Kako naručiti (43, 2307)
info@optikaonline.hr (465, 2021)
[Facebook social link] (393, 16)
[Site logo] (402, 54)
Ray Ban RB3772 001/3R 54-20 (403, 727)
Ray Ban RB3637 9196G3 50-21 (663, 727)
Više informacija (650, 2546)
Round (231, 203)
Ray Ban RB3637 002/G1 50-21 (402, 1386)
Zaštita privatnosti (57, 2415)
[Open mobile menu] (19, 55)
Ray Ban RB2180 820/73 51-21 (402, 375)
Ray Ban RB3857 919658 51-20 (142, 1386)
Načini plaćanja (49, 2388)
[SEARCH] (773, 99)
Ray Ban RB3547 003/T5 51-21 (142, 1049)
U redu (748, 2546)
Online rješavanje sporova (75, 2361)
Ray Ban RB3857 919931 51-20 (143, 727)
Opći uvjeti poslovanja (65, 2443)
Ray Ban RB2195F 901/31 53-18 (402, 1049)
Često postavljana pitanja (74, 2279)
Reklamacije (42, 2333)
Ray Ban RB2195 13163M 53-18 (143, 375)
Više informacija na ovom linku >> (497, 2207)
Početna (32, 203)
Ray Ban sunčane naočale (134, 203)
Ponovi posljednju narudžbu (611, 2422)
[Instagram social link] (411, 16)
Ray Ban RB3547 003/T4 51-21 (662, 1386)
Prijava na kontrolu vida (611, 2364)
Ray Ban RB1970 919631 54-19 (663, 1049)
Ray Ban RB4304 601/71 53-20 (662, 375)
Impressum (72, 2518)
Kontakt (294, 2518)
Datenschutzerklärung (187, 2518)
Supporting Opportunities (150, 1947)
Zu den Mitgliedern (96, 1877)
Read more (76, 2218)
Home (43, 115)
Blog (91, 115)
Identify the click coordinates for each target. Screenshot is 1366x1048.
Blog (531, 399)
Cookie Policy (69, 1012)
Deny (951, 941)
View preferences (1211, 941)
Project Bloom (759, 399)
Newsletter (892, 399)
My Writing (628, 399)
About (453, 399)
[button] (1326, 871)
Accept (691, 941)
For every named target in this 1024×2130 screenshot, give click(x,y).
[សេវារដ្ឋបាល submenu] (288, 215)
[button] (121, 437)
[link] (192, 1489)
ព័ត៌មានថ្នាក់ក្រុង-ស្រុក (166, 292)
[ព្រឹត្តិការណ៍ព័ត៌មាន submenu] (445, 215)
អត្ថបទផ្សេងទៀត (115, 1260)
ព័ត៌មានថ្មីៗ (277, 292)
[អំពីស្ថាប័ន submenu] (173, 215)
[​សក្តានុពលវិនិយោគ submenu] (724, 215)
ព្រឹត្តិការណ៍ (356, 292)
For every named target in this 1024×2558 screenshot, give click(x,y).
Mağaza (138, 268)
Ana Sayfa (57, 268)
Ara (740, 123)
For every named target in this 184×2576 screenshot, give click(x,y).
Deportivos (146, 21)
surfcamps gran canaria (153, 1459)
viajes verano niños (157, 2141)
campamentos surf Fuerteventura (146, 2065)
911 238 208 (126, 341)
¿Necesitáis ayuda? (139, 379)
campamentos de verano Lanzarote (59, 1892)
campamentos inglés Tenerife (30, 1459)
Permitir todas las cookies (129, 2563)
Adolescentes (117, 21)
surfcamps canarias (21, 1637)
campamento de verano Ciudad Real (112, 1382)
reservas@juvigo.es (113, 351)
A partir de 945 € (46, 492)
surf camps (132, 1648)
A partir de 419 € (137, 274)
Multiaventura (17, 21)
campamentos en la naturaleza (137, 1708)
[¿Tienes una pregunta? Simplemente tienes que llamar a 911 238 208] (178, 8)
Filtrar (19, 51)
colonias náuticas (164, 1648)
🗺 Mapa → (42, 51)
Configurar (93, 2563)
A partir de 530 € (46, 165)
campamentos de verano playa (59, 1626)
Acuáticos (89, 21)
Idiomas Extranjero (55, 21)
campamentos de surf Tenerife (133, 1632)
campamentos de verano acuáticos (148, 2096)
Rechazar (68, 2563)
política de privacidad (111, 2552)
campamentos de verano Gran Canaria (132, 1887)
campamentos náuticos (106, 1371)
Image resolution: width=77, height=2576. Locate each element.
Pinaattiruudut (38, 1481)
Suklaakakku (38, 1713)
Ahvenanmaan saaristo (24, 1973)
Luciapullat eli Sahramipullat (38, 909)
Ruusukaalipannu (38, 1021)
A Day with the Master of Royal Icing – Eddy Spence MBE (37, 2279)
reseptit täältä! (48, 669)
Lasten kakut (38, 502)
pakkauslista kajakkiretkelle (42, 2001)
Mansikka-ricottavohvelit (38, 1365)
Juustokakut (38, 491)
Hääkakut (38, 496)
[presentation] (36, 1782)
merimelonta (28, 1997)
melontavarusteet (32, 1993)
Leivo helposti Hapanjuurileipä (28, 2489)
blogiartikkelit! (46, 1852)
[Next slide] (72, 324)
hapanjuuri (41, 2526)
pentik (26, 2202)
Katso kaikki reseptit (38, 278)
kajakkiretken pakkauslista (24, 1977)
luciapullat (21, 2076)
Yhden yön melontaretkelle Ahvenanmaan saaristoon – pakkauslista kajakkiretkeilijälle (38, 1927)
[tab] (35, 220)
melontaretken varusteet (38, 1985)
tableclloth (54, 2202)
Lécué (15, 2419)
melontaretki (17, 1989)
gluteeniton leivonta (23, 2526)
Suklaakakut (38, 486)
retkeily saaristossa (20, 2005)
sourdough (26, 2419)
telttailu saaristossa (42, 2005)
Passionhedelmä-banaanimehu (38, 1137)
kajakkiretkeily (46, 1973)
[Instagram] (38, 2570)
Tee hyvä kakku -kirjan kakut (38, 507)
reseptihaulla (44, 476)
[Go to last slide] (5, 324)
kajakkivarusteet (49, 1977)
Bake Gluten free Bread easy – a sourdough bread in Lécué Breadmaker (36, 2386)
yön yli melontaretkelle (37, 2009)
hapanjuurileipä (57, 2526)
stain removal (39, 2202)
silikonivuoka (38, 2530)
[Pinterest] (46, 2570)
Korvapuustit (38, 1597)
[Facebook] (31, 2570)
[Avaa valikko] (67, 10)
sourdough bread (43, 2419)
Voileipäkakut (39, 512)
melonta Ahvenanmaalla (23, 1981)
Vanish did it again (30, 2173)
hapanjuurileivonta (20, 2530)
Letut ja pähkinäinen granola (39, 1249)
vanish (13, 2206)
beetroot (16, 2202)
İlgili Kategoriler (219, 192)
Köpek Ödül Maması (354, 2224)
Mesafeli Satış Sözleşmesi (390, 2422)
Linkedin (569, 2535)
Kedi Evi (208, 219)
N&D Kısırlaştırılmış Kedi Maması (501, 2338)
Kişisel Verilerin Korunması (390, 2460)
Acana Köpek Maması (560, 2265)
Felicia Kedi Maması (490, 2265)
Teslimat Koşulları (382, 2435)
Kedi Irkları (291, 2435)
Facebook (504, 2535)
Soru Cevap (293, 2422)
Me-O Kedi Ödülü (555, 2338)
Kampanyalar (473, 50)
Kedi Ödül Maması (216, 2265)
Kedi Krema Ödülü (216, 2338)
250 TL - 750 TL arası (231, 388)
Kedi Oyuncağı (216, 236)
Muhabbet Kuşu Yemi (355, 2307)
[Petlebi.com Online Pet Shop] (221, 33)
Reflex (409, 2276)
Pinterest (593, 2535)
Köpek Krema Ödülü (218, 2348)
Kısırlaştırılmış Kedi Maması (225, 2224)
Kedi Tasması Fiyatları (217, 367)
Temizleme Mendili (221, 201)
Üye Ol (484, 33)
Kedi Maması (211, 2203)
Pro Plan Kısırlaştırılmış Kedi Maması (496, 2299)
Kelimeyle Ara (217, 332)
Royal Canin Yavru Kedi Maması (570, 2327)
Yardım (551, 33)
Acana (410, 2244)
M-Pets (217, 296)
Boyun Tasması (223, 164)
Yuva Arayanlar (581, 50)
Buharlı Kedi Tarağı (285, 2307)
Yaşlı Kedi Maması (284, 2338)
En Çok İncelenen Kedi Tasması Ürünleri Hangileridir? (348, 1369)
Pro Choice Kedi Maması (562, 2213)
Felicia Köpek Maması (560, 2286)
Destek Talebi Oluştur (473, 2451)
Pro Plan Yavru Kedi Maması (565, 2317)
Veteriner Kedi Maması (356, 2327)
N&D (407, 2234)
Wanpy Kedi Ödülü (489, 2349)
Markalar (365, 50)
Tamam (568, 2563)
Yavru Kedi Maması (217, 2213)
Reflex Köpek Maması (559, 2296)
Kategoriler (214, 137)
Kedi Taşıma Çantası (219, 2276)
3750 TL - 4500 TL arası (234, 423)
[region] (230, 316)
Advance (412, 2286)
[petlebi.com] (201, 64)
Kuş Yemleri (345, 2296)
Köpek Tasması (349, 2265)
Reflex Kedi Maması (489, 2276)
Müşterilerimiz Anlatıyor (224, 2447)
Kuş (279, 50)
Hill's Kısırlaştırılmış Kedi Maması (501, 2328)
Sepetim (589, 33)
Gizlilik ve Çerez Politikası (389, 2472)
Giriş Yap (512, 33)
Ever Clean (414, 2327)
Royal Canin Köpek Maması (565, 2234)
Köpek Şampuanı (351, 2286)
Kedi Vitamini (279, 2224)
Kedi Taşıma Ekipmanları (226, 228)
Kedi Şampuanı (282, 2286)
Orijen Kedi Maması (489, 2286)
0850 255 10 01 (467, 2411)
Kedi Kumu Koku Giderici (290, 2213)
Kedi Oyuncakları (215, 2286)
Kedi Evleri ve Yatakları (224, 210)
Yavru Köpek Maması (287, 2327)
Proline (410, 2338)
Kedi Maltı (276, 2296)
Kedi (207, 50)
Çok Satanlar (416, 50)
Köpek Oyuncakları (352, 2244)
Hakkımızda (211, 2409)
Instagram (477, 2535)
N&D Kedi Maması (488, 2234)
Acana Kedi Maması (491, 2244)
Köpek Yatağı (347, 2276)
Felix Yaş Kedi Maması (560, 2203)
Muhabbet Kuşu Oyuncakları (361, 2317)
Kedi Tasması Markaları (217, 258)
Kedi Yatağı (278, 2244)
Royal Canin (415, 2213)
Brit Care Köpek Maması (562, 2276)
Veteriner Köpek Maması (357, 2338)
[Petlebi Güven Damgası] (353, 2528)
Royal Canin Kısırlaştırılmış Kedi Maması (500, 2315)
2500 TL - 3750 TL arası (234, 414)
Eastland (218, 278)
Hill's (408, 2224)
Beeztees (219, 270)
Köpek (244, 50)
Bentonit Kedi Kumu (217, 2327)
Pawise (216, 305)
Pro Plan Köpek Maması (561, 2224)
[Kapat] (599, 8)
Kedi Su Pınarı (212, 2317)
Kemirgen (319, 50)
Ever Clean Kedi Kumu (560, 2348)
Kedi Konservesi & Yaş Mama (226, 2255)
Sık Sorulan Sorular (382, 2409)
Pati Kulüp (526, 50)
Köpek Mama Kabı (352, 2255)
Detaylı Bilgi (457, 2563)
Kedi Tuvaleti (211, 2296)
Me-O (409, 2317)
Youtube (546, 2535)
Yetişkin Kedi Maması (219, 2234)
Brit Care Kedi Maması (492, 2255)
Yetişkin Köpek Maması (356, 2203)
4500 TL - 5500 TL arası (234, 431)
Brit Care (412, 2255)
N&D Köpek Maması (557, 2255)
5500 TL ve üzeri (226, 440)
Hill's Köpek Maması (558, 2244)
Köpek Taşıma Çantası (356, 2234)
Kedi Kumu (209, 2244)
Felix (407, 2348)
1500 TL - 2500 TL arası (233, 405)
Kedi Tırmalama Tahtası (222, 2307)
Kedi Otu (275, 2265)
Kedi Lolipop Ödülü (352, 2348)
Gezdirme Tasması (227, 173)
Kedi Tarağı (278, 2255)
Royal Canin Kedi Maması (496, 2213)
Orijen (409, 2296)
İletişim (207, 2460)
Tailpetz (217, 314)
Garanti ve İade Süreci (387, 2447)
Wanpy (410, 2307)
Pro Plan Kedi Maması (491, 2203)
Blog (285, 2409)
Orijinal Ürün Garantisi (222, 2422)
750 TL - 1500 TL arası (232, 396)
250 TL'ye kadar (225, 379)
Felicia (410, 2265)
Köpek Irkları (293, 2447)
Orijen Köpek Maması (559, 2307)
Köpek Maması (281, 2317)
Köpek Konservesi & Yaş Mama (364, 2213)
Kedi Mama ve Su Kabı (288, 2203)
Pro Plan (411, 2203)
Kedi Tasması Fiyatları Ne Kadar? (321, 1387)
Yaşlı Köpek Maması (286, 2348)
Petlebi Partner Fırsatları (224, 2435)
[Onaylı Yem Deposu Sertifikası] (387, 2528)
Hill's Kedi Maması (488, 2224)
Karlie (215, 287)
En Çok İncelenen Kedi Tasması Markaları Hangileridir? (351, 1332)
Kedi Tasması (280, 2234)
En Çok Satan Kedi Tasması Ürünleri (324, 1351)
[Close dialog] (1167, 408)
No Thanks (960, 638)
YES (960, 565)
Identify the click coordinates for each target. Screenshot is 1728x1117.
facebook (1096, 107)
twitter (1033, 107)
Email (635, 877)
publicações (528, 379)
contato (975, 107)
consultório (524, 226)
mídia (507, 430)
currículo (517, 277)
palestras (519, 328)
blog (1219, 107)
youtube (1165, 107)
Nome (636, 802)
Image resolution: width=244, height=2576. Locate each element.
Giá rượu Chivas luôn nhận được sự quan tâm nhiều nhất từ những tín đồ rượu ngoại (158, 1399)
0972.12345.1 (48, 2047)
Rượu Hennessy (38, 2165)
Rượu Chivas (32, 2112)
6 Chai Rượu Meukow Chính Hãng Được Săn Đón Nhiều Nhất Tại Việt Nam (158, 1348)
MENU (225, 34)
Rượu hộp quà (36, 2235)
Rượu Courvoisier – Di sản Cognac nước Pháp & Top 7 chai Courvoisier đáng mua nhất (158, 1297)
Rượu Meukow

=======

_WORK ITEM_
Both the line containing "About (453, 399)" and the line containing "A partir de 945 € (46, 492)" belong in the answer. Print them and every line above that falls between them exactly, and no others.

_SOLUTION FOR THIS PROBLEM_
About (453, 399)
[button] (1326, 871)
Accept (691, 941)
For every named target in this 1024×2130 screenshot, give click(x,y).
[សេវារដ្ឋបាល submenu] (288, 215)
[button] (121, 437)
[link] (192, 1489)
ព័ត៌មានថ្នាក់ក្រុង-ស្រុក (166, 292)
[ព្រឹត្តិការណ៍ព័ត៌មាន submenu] (445, 215)
អត្ថបទផ្សេងទៀត (115, 1260)
ព័ត៌មានថ្មីៗ (277, 292)
[អំពីស្ថាប័ន submenu] (173, 215)
[​សក្តានុពលវិនិយោគ submenu] (724, 215)
ព្រឹត្តិការណ៍ (356, 292)
For every named target in this 1024×2558 screenshot, give click(x,y).
Mağaza (138, 268)
Ana Sayfa (57, 268)
Ara (740, 123)
For every named target in this 184×2576 screenshot, give click(x,y).
Deportivos (146, 21)
surfcamps gran canaria (153, 1459)
viajes verano niños (157, 2141)
campamentos surf Fuerteventura (146, 2065)
911 238 208 (126, 341)
¿Necesitáis ayuda? (139, 379)
campamentos de verano Lanzarote (59, 1892)
campamentos inglés Tenerife (30, 1459)
Permitir todas las cookies (129, 2563)
Adolescentes (117, 21)
surfcamps canarias (21, 1637)
campamento de verano Ciudad Real (112, 1382)
reservas@juvigo.es (113, 351)
A partir de 945 € (46, 492)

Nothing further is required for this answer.